Ellas se alimentan de las almas de los humanos, no desean corrompernos, ni superarnos, solo desean perpetuarse, que su género no muera. El fin no justifica esos medios, nos matan para ellas vivir. Nos extraen el alma, nos vacían, nos aniquilan. Es una lucha entre especíes. Solo hay una forma de que mueran para siempre, arrancarles la cabeza. Dehaste de su nido procreador, su centro vital, su altar de fecundidad. De lo contrario se desatará como un virus mortal, y dañará a los humanos.

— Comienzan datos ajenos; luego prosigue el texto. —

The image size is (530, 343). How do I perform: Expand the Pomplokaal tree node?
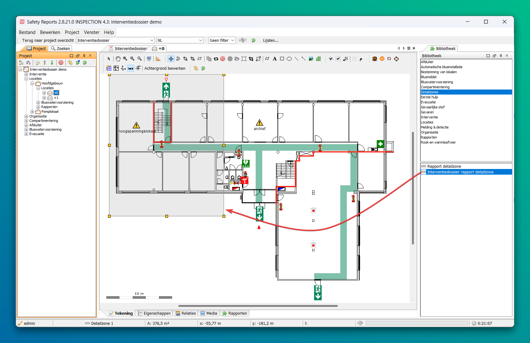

El sacerdote Bartolomé Segovia nos miraba como si dudará en proseguir con la lectura. La apariencia de Azucena a pesar de haber limpiado los golpes en la tienda de vinos, no ayudaba en gran cosa por las rasgaduras de su vestimenta, debido al penoso deshalojo de su establecimiento aún traia puesta la ropa de trabajo, que daba el parecido a una gitana.
—¿Podemos confiar en ella?—preguntó el padre Segovia.
Asentí a su pregunta, sì que podriamos confiar en una mujer desamparada que no nos causaria más daño que el que la muchedumbre afuera pudiera causarle a ella. El sentido común jamás nos permitiría abandonarla a su suerte, que para esa hora de agitación masiva todo desamparo la conduciria sin duda a la muerte en aquel fuego improvisado en el centro de la plaza. Y sólo rondaba mi cabeza aquella frase de la lectura, «…arrancarles la cabeza»
El padre Segovia se acomodó los anteojos que llebaba puestos y posando su mirada en las letras de aquel libro siguió la lectura en voz alta.